§ **Assigned task 1**
Reproduce, word for word, the stretch of the Cousins excerpts from "Renowned American essayist" through "and provocative piece.".
§ **Assigned task 2**
Answer these questions about the Cousins excerpts:
(a) For which magazine did Cousins write "The Communication Collapse"?
(b) How old was Cousins when he died?
(c) What does squeezing essential meaning into arbitrary and unworkable time limits lead to?

===== Provided passage =====

Renowned American essayist Norman Cousins, who died in 1990 at the age of 75, wrote “The Communication Collapse” for Time magazine shortly before his death. Some excerpts from that thoughtful and provocative piece.
“Much of the trouble we get into (as individuals or organizations or as government) is connected to sloppy communication. Our words too often lead us away from where we want to go; they unwittingly antagonize friends or business associates. We are infuriated when our position is not understood and then becomes the collapsing factor in an important business deal. Or we are terrified when the leaders of government miscommunicate and put their countries on a collision course…
“One need not strain for specimens of poor communication in everyday life. Like polluted air, it surrounds and encases us. I see it in the wording of informed-consent papers that patients are asked to sign before undergoing medical procedures.
“I see it in the small print of insurance policies or on the backs of airline tickets. I struggle over it in tax forms or information from government agencies. I agonize over it in the instructions that come with do-it-yourself kits.
“I strain to comprehend it when I stop to ask directions, or when I hear a sports announcer explain why an outfielder played a single into a triple or why a wide receiver ran the wrong route.
“Much of the stumbling and incoherence that gets in the way of effective communication these days has its origin in our failure early on to develop respect for thought processes. The way thoughts are converted into language calls for no less attention in formal schooling than geography or mathematics or biology or any of the other systematic subjects. Squeezing essential meaning into arbitrary and unworkable time limits leads to glibness on one end and exasperation on the other. We need not put up with either.”

===== Dataset excerpts =====

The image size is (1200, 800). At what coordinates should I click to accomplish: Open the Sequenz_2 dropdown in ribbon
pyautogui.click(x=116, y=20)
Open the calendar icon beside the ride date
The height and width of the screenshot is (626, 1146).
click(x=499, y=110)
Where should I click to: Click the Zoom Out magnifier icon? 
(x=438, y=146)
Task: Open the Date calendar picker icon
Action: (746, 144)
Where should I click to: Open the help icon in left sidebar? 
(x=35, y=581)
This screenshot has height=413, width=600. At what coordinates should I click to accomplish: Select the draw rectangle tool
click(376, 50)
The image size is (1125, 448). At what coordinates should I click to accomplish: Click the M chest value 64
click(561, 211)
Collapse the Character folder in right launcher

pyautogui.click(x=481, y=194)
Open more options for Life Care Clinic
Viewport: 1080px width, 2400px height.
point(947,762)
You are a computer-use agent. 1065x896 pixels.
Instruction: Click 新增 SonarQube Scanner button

=====

§ **Response area 1**
Renowned American essayist Norman Cousins, who died in 1990 at the age of 75, wrote “The Communication Collapse” for Time magazine shortly before his death. Some excerpts from that thoughtful and provocative piece.

§ **Response area 2**
(a) Time magazine
(b) 75
(c) Glibness on one end and exasperation on the other